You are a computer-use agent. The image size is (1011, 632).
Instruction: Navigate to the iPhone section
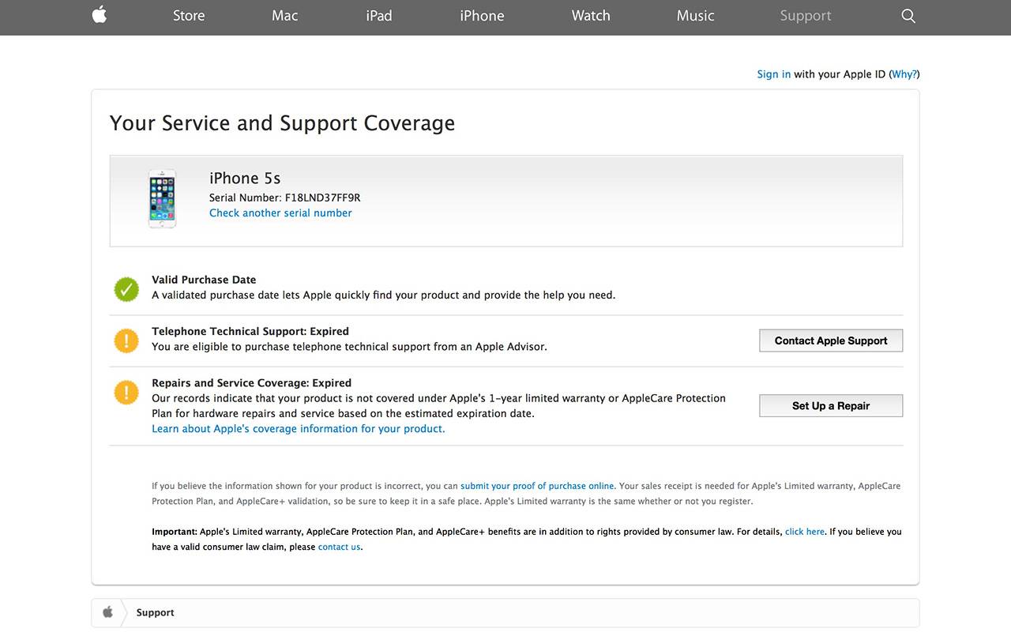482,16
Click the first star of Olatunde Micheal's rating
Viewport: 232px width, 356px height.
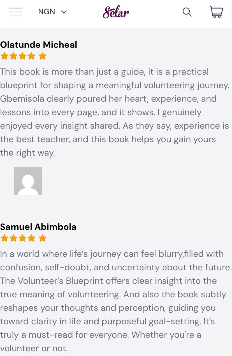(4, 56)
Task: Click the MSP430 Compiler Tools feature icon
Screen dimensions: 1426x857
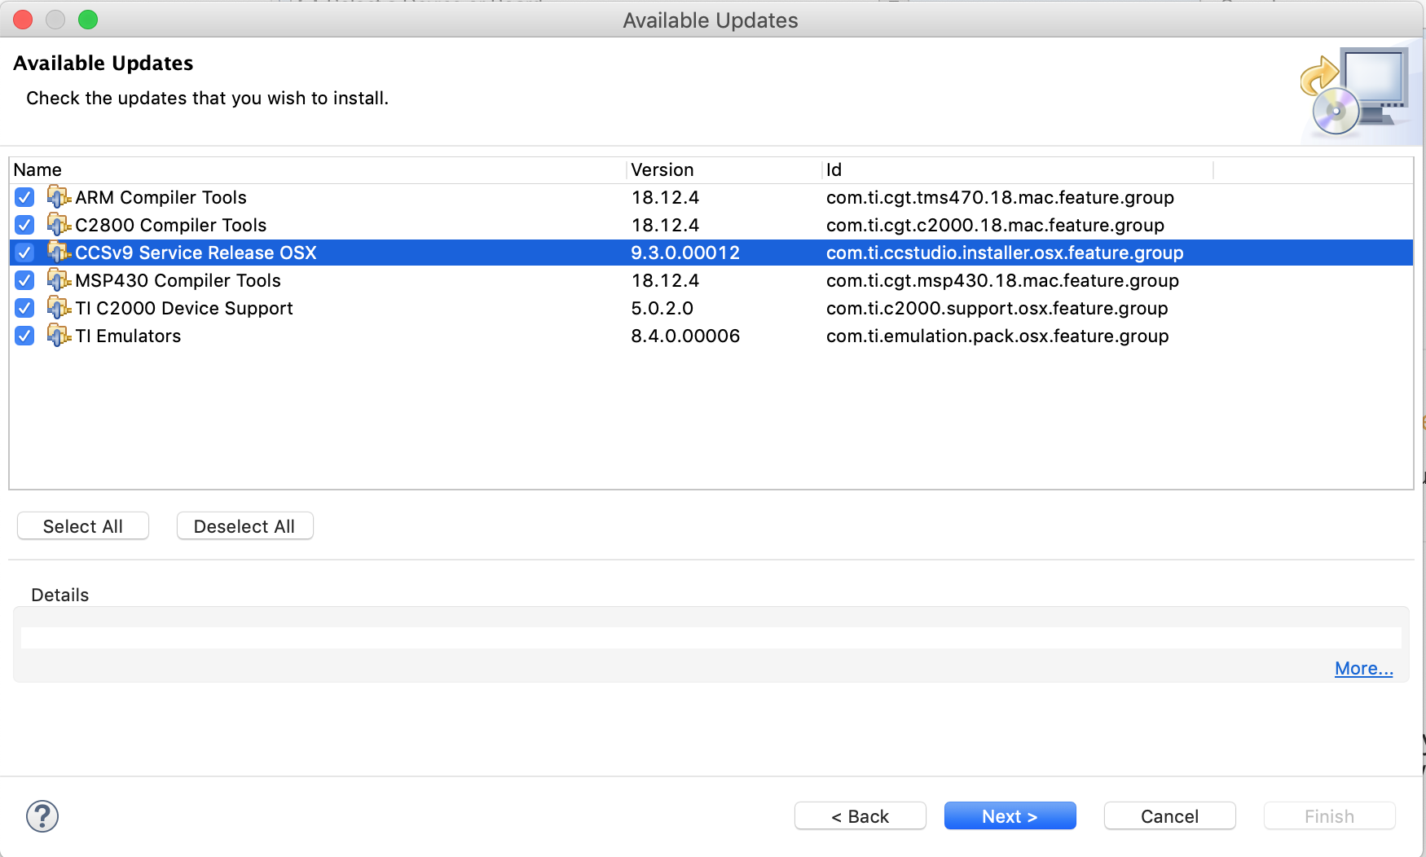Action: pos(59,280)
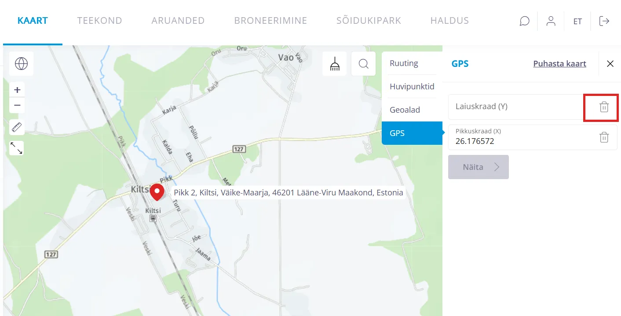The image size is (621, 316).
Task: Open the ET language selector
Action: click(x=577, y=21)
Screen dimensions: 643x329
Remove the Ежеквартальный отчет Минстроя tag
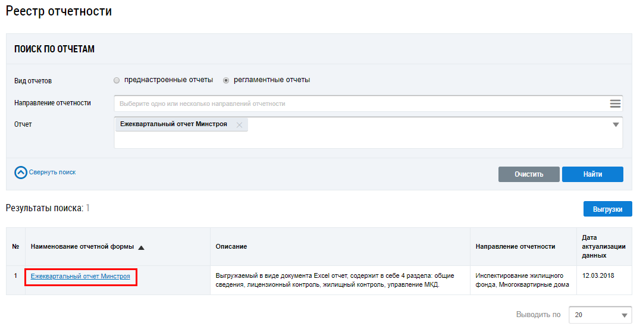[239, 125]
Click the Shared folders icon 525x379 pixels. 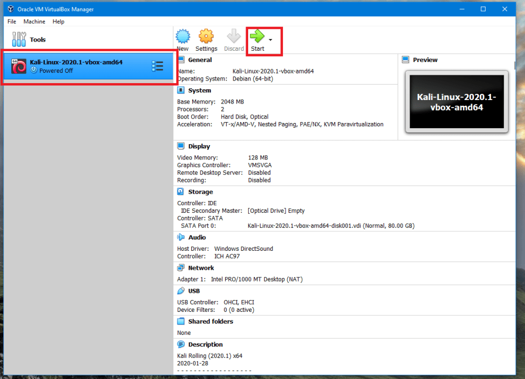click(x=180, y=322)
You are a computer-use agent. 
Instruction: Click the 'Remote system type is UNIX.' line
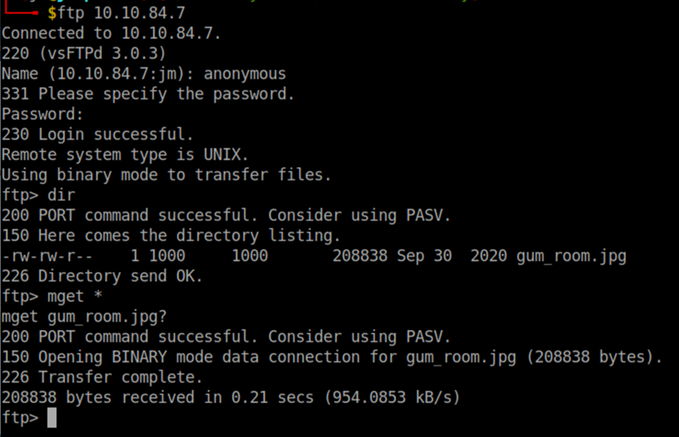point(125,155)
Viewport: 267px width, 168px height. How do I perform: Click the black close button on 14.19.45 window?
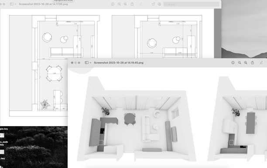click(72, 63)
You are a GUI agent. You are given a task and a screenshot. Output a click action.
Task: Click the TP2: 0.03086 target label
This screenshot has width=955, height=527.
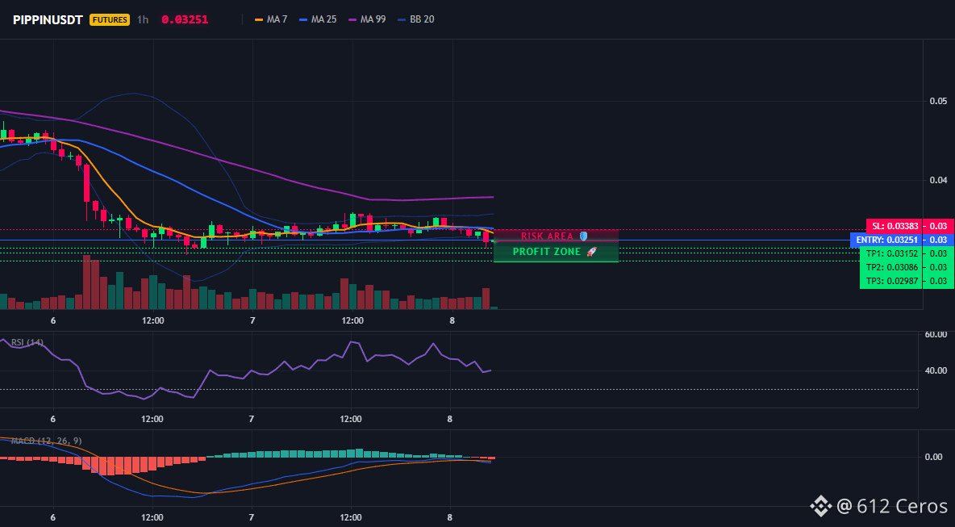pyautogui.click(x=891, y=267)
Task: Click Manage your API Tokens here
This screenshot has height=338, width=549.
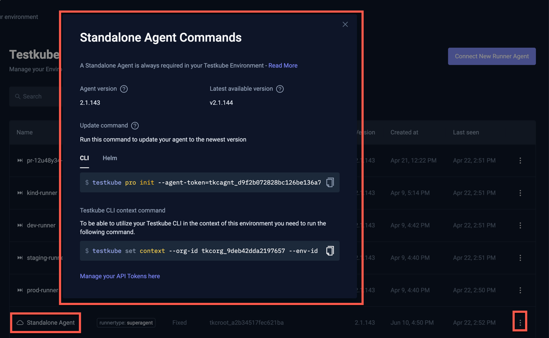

· · · · ·

» **Task prompt**: The answer must be the lines above from the one containing "Instruction: Click the" through the one containing "Task: Click Manage your API Tokens here", reproduced exactly, with no pictures and nothing else.

» **Worked solution**:
Instruction: Click the 'Remote system type is UNIX.' line
point(125,155)
Viewport: 267px width, 168px height. How do I perform: Click the black close button on 14.19.45 window?
click(72, 63)
You are a GUI agent. You are given a task and a screenshot. Output a click action.
Task: Click the TP2: 0.03086 target label
This screenshot has width=955, height=527.
pyautogui.click(x=891, y=267)
Task: Click Manage your API Tokens here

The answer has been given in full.